# Thread: Help with calculus problem

1. ## Help with calculus problem

Hi. Someone can help me with this.

$f(x)=x-ln x$

a) Discover in the grafic of the funcion the point with abscissa c knowing that the line that is tangent with c is parallel with the secant line that passes on the points with abscissa 1 and e.

b) Show that $x \ge 1+ ln x$

2. Originally Posted by usual_suspect
Hi. Someone can help me with this.

$f(x)=x-ln x$

a) Discover in the grafic of the funcion the point with abscissa c knowing that the line that is tangent with c is parallel with the secant line that passes on the points with abscissa 1 and e.
what does "abscissa" mean?

b) Show that $x \ge 1+ ln x$
consider the function $f(x) = x - \ln x - 1$ defined on $(0, \infty)$

show that this function is always nonnegative. u can do this by showing it is nonnegative on (0,1] then show it is strictly increasing for x > 1

3. Originally Posted by Jhevon
what does "abscissa" mean?
abcissa is the x-coordinate or the coordinate in the x-axis
Cartesian coordinate system - Wikipedia, the free encyclopedia
Thanks

4. Originally Posted by Jhevon
consider the function $f(x) = x - \ln x - 1$ defined on $(0, \infty)$

show that this function is always nonnegative. u can do this by showing it is nonnegative on (0,1] then show it is strictly increasing for x > 1
I really don't understant what you want to say with that. Can you explain.

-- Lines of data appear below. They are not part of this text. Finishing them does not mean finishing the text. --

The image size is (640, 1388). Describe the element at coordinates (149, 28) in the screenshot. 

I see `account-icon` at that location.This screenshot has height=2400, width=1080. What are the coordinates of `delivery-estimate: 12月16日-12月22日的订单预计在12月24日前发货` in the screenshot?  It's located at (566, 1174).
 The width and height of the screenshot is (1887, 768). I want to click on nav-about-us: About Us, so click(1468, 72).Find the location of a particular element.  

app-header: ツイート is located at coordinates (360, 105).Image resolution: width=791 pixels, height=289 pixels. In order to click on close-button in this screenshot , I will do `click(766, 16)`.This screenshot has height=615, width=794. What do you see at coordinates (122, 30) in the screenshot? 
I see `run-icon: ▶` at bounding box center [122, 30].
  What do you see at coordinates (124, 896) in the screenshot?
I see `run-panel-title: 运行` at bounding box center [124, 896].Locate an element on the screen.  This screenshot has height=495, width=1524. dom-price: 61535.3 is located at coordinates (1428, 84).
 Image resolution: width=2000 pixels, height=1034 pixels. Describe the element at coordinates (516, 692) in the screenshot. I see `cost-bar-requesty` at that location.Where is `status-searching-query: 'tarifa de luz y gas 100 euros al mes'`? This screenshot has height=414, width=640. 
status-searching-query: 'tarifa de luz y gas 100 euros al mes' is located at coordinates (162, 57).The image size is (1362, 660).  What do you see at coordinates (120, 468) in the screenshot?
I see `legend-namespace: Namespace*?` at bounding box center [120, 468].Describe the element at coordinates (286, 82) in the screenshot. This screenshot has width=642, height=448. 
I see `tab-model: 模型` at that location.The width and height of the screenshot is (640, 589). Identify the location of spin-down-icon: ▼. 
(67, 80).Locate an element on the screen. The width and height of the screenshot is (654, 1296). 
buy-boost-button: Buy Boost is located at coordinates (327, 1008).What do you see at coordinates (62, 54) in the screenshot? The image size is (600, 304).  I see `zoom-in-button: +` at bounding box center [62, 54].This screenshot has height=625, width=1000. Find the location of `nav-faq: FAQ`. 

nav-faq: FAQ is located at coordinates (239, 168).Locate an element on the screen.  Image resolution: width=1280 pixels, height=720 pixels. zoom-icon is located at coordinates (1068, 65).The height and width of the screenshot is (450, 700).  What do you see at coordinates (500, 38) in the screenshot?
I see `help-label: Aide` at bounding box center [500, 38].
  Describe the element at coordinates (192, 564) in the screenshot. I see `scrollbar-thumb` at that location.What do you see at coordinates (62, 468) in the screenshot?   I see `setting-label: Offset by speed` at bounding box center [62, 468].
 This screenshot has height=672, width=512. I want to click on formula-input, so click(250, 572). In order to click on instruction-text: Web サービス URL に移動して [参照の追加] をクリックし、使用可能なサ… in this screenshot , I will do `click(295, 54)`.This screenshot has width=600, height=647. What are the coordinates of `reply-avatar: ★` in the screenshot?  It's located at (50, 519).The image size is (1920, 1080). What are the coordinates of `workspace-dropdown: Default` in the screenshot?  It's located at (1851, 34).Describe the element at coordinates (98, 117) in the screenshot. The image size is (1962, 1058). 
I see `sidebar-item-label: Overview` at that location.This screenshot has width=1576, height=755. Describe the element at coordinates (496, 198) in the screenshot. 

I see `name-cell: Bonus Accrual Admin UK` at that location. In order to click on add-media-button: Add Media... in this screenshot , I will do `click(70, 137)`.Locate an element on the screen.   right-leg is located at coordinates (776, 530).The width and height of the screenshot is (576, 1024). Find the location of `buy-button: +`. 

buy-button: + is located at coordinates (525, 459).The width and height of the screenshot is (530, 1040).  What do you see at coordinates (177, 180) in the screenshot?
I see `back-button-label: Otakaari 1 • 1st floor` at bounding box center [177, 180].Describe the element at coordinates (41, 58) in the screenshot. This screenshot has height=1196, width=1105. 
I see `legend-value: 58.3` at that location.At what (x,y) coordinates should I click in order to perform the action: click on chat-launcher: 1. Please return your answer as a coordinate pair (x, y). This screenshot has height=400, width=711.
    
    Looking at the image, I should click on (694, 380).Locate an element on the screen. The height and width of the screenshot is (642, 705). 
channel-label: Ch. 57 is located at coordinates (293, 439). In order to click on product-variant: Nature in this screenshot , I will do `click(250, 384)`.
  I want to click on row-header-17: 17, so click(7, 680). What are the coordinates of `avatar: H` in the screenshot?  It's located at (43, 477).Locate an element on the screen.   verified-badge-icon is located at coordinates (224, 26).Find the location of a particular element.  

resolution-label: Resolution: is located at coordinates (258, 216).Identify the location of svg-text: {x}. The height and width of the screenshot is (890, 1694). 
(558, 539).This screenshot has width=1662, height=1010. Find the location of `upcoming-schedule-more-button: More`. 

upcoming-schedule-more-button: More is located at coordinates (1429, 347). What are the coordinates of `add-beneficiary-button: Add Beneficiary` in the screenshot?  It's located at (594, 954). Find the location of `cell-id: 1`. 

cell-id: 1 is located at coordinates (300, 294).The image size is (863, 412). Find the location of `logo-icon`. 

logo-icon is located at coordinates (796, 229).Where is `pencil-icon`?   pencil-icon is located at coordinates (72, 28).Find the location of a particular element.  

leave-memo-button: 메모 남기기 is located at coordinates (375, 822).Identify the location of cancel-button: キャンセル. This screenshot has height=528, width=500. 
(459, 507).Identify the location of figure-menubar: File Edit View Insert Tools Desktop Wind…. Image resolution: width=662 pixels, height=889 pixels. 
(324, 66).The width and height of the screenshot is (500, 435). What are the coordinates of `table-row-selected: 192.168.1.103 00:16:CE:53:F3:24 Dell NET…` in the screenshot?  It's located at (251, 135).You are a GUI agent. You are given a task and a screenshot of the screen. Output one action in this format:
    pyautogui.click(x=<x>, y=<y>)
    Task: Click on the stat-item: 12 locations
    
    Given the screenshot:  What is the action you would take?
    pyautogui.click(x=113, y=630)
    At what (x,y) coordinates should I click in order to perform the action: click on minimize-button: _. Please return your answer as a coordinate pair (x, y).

5. Originally Posted by usual_suspect
I really don't understant what you want to say with that. Can you explain.
since $\lim_{x \to 0^+} - \ln x = \infty$ we have that $f(x) = x - \ln x - 1 > 0$ for $x \in (0,1)$

when $x = 1$ we have $f(1) = 1 - 0 - 1 = 0$

thus, $f(x) \ge 0$ for $x \in (0,1]$

now, $f'(x) = 1 - \frac 1x$. obviously $f'(x) > 0$ for all $x > 1$

thus, $f(x)$ is increasing on $(1, \infty)$. which means $f(x) \ge 0$ for $x \in (1, \infty)$

thus, for $x \in (0, \infty)$ we have that $f(x) \ge 0$

but $f(x) = x - \ln x - 1$, so this means $x - \ln x - 1 \ge 0$

adding $\ln x + 1$ to both sides, we get $x \ge \ln x + 1$ for all $x > 0$ as desired

6. Abscissa?. Why not just say x=c. Wonder why some texts insist on showing off with Rube Goldbergian jargon?.

If I am reading this correctly, it appears to be a problem related to the Mean Value Theroem.

Use

$\frac{f(b)-f(a)}{b-a}=\frac{(e-ln(e))-(1-ln(1))}{e-1} = \frac{e-2}{e-1}$

$\frac{d}{dx}[x-ln(x)]=1-\frac{1}{x}$

To find the point c, which by the MVT should be between 1 and e:

$1-\frac{1}{c}=\frac{e-2}{e-1}$

Solve for c.

Here's the graph with the tangent line and the secant line. Note they are parallel as per the MVT.

You can now find the equation of your tangent line, if needed.

7. Originally Posted by galactus
Abscissa?. Why not just say x=c. Wonder why some texts insist on showing off with Rube Goldbergian jargon?.
Here in portugal abscissa (or how we say here abcissa) is a very a term used much times. I didn't noticed that you guys don't use it. English is not my native English, so sometimes I do some mistakes.